[Yazılı Görev A]
Ramazan orucuyla ilgili metne göre aşağıdaki soruları yanıtlayın:
(i) Sıcak yaz mevsiminde oruç kaç saat tutuluyor?
(ii) Eskilerin anlattığına göre, oruçluyken hangi komşular alenen yiyip içmezdi?
(iii) Eskiden ramazanda açık olan lokantalarda, yemek yiyenler görünmesin diye ne yapılırdı?
[Yazılı Görev B]
Ramazan orucuyla ilgili metinde "Elbette, oruç tutan" ifadesiyle başlayan ve "şahıslarından beklememeli miyiz?" ifadesiyle biten bölümü, bu son ifade de dahil olmak üzere, birebir kopyalayın.

[Verilen Metin]
▽
Ramazan oruç ayı... Oruç tutmak olağandır, gazetecilik lisanıyla söylersek, “haber değeri taşımaz”. Tutan bilinmez, tutmayan bilinmez. Daha doğrusu böyle olmasa gerekir. Tutan oruç tuttuğunu hâli tavrıyla göstermemelidir. Eğer gösterirse, hal ve hareketleri değişirse, sözü lâfı farklılaşırsa, dilinde ve telinde şiddet belirirse... İşte o zaman o orucu değil, oruç onu tutuyor demektir.
Tutmayan da bilinmemeli... Neden? Büyük bir kitle ramazanı oruçla geçiriyor; bu sıcak yaz mevsiminde, 17-18 saat oruç tutmanın arkasında güçlü bir inanç vardır.
Bu inanca saygı göstermeli.
Eskiler anlatır: “Biz oruçluyken Ermeni, Rum, Süryani... komşularımız alenen yiyip içmezlerdi...”
Bu takdir edilen saygı, karşılığını getirir: Müslümanlar da onların ibadetlerine, oruç benzeri uygulamalarına riayet ederler. Birlikte yaşamanın binası böyle yapılır.
Eskiden ramazanda lokantalar açık olur, fakat yemek yiyenler görünmesin diye perde çekilirmiş. Bu da bir edep.
Elbette, oruç tutan kâmil bir müslüman için alenen yenilip içilmesi bir rahatsızlık uyandırmaz. Çünkü bu mükellefiyet kendisine aittir, oruçlu olmayanların yaptıkları onun için mesele teşkil etmez; belki sevabını artırır. Fakat, geçmişte gayrimüslimlerin gösterdiği inceliği zamanımızın müslüman isimli, ramazanı es geçip bayramı da kimseye kaptırmayan şahıslarından beklememeli miyiz?
△
[Veri Kümesi]
▽
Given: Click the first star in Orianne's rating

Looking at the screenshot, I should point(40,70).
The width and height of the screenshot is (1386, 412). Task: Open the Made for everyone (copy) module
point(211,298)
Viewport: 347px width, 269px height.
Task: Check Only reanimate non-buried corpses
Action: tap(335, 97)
△
[Eksiksiz Yanıt A]
(i) 17-18 saat.
(ii) Ermeni, Rum ve Süryani komşular.
(iii) Perde çekilirdi.

[Eksiksiz Yanıt B]
Elbette, oruç tutan kâmil bir müslüman için alenen yenilip içilmesi bir rahatsızlık uyandırmaz. Çünkü bu mükellefiyet kendisine aittir, oruçlu olmayanların yaptıkları onun için mesele teşkil etmez; belki sevabını artırır. Fakat, geçmişte gayrimüslimlerin gösterdiği inceliği zamanımızın müslüman isimli, ramazanı es geçip bayramı da kimseye kaptırmayan şahıslarından beklememeli miyiz?